Saved data entries:
****************

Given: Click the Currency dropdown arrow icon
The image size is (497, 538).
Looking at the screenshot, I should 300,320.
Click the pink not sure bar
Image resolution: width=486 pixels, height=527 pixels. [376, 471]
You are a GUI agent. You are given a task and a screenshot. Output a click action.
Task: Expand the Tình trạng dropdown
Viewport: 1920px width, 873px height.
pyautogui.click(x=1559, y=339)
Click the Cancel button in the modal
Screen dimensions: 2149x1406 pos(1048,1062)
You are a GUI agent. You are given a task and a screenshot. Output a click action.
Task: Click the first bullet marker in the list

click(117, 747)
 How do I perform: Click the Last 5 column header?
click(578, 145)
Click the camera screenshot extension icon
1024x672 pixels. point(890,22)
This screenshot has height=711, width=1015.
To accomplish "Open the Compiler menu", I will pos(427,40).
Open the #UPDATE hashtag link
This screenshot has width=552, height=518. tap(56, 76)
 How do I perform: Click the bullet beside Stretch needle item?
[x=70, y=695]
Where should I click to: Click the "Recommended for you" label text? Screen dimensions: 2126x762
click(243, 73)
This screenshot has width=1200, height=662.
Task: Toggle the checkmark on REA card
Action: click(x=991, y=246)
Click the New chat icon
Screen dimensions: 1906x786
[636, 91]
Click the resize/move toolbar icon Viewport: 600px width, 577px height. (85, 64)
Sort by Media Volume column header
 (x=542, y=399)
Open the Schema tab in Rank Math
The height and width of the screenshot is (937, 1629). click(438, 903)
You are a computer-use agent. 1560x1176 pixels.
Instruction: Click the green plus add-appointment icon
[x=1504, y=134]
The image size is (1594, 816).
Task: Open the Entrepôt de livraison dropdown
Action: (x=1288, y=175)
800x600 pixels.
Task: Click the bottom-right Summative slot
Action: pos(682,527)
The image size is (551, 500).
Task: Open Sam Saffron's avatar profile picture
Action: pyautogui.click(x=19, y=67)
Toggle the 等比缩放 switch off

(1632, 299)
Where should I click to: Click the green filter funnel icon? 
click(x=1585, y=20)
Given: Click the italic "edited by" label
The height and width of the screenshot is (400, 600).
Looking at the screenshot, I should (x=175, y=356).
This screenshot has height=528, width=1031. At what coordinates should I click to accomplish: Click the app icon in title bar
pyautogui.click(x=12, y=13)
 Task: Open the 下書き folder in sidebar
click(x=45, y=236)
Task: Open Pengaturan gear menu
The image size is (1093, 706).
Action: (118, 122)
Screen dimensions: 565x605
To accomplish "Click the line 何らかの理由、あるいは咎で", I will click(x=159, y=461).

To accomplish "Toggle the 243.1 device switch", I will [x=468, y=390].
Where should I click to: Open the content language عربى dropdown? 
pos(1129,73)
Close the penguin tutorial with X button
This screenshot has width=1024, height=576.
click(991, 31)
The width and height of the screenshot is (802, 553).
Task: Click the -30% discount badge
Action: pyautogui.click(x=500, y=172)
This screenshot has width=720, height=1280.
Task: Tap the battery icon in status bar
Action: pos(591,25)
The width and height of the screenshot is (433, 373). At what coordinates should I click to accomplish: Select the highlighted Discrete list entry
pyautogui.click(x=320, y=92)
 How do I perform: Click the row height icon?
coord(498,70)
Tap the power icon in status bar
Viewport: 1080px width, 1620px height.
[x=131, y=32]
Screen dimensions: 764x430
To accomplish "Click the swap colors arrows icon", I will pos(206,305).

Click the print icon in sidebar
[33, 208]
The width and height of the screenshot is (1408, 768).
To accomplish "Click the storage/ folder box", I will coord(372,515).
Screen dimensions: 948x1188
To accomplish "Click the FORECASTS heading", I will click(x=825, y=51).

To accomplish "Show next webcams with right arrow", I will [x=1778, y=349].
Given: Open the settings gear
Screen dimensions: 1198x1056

****************

Your answer must be every line from the entries that contains the string "will", copied as it stands.

SOLUTION TO THIS PROBLEM:
To accomplish "Open the Compiler menu", I will pos(427,40).
To accomplish "Click the line 何らかの理由、あるいは咎で", I will click(x=159, y=461).
To accomplish "Toggle the 243.1 device switch", I will [x=468, y=390].
To accomplish "Click the swap colors arrows icon", I will pos(206,305).
To accomplish "Click the storage/ folder box", I will coord(372,515).
To accomplish "Click the FORECASTS heading", I will click(x=825, y=51).
To accomplish "Show next webcams with right arrow", I will [x=1778, y=349].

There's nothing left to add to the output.